▶ **SOURCE MATERIAL**
----------------------------------------
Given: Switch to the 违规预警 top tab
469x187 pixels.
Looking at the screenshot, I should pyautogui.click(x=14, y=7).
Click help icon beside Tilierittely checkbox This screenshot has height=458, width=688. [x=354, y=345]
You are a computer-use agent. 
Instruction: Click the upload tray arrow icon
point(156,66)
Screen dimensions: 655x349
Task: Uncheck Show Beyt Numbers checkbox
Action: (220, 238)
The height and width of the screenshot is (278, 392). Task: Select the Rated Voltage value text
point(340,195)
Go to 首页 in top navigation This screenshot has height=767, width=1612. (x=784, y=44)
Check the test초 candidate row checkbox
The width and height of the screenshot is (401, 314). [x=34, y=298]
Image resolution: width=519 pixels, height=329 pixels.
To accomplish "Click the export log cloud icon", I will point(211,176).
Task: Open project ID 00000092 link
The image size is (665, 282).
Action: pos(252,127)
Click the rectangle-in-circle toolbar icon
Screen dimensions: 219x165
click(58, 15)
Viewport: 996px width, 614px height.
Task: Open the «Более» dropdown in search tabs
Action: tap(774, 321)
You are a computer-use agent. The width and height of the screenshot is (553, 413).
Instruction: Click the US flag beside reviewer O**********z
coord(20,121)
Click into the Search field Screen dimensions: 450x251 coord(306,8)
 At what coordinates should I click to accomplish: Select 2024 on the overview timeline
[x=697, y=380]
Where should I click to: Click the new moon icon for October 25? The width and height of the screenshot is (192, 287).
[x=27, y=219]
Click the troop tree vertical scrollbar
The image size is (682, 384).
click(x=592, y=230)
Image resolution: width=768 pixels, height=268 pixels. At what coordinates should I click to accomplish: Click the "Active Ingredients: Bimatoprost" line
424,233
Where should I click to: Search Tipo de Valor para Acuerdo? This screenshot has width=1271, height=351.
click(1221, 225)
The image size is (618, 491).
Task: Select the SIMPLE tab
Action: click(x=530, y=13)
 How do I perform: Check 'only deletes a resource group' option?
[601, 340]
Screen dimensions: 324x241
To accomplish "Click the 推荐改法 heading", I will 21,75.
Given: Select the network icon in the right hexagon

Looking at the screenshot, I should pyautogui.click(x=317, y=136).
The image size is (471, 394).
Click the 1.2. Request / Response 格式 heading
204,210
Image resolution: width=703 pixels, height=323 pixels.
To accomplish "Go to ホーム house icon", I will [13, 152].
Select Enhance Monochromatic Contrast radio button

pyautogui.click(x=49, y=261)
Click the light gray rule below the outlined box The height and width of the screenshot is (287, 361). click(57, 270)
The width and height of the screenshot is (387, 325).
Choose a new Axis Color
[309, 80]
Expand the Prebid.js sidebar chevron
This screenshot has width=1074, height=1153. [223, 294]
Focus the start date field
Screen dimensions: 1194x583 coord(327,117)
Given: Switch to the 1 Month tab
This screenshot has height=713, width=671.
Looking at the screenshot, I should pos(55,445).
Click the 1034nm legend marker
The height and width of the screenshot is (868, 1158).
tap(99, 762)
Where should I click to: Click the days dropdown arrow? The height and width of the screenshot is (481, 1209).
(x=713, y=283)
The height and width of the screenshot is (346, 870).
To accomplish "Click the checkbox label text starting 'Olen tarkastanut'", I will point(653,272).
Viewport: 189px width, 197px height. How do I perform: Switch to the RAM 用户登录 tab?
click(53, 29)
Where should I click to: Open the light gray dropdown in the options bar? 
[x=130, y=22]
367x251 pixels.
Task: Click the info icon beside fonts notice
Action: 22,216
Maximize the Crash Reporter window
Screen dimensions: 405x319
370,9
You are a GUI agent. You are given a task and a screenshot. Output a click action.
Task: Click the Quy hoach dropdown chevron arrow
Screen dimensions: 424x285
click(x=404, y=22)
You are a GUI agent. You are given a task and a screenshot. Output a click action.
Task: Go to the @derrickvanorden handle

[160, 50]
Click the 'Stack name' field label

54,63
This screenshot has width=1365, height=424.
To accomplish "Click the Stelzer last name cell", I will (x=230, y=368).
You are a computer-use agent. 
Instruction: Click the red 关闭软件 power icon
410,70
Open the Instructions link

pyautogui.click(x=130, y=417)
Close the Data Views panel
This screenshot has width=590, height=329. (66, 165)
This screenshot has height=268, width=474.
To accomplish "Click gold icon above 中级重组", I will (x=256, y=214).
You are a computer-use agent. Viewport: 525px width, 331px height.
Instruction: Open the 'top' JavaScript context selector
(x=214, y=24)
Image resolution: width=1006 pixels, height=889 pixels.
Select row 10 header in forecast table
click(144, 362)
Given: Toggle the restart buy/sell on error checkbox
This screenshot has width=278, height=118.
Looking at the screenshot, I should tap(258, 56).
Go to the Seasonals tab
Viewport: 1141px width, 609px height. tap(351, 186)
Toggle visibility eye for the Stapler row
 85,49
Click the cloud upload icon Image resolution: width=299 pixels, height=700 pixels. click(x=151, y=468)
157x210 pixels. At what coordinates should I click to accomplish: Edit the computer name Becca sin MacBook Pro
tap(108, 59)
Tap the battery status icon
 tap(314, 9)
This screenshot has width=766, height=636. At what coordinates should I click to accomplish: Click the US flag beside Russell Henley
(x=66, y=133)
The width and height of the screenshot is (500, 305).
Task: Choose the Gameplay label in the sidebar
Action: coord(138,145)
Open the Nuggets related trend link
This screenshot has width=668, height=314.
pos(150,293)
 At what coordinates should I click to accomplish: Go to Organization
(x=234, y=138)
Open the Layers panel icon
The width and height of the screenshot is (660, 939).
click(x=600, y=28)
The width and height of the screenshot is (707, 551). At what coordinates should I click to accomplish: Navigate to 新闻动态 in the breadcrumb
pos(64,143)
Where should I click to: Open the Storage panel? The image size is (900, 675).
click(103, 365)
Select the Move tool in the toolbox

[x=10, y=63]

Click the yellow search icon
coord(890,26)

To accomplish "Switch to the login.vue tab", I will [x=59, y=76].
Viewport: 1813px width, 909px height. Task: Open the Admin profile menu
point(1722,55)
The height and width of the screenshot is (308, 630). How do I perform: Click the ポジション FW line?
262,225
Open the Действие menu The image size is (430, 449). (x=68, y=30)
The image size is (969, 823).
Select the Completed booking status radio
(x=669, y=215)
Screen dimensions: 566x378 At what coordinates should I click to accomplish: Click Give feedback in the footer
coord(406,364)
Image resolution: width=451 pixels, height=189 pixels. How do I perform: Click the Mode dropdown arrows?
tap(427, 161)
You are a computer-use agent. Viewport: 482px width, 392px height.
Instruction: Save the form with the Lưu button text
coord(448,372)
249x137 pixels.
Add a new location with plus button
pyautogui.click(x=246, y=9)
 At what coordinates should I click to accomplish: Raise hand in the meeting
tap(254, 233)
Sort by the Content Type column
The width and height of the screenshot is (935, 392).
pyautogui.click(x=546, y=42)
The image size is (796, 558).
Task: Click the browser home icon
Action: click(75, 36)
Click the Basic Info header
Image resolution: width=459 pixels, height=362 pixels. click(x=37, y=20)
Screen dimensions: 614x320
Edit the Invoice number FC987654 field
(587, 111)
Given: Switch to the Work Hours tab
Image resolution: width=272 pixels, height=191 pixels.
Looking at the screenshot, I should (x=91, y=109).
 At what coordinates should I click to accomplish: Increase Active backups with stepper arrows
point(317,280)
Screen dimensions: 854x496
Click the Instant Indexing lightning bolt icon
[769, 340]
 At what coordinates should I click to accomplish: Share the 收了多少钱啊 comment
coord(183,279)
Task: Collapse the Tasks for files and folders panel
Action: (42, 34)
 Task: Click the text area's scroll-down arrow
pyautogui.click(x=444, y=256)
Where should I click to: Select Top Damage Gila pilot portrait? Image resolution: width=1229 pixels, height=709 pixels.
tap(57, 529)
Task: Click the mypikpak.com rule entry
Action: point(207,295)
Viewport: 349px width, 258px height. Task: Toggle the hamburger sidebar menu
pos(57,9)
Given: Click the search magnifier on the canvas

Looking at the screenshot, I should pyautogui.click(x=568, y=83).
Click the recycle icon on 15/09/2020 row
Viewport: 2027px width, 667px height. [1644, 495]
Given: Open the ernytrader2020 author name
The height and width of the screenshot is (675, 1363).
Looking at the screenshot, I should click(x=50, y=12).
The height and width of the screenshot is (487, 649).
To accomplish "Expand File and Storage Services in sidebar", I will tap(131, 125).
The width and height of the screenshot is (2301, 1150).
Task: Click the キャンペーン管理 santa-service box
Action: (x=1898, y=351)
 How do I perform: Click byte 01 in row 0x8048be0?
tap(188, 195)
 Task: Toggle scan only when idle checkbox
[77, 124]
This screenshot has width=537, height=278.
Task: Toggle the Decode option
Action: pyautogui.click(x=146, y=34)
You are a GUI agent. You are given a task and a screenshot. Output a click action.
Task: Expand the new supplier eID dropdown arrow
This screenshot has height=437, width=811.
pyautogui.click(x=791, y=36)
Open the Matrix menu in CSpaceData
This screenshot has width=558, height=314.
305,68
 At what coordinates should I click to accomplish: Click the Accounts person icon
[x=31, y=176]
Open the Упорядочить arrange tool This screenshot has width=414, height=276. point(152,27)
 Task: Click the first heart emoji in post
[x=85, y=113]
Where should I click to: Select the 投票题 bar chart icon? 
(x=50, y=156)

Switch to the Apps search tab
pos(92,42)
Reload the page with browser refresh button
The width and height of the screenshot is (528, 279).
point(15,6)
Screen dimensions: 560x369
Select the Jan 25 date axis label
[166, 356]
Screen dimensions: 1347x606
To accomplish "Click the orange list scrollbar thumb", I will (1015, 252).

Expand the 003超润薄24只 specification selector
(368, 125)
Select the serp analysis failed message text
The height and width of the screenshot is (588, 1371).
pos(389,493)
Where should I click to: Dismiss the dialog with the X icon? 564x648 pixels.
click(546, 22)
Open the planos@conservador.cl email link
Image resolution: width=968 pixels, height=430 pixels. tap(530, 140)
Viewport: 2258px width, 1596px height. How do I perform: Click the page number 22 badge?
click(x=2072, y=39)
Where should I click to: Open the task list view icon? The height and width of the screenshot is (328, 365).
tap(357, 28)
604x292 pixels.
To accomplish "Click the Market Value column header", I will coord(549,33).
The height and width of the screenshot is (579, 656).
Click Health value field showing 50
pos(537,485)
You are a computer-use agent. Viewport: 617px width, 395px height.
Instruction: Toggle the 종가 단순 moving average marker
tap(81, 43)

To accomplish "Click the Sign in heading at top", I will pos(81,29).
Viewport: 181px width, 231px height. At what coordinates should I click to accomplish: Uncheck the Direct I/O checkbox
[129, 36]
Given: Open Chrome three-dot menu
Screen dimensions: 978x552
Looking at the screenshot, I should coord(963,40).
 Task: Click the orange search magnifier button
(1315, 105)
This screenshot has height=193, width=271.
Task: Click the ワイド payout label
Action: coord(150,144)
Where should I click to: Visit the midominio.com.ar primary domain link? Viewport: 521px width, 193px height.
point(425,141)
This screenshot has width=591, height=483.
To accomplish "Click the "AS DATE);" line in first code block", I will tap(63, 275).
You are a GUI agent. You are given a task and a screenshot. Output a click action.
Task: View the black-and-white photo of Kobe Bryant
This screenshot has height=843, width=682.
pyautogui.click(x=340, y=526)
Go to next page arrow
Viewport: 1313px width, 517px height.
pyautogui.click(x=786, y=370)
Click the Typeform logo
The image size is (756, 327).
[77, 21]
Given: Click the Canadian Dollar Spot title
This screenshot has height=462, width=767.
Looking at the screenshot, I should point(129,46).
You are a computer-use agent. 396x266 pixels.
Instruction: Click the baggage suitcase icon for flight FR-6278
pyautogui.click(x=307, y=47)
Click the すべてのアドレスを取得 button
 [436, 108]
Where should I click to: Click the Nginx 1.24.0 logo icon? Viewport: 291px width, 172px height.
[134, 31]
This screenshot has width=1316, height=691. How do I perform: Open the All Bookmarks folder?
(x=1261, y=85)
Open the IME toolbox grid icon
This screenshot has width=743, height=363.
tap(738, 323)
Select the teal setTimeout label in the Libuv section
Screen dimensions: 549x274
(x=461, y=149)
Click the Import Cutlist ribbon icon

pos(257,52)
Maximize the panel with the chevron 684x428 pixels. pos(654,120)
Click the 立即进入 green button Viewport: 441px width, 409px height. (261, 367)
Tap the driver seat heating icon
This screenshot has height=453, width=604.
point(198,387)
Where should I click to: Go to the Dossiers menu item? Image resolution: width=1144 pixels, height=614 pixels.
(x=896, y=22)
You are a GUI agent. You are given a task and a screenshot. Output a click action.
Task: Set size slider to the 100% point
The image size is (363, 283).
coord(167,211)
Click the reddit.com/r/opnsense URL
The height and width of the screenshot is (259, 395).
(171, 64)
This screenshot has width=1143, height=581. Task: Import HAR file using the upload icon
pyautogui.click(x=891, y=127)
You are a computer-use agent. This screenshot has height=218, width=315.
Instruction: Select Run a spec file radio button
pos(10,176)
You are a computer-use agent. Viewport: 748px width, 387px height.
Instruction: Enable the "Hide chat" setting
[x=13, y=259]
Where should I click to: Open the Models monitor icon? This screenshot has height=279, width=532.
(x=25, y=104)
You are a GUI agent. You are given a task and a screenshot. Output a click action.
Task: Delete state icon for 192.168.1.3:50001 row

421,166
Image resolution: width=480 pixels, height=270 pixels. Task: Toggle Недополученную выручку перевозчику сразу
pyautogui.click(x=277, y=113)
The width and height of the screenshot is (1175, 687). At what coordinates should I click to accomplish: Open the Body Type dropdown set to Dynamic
----------------------------------------
▶ **TASK ITEM**
Search the entries for the string "cloud" and collect each line that has it.

▶ **EXERCISE ANSWER**
To accomplish "Click the export log cloud icon", I will point(211,176).
Click the cloud upload icon Image resolution: width=299 pixels, height=700 pixels. click(x=151, y=468)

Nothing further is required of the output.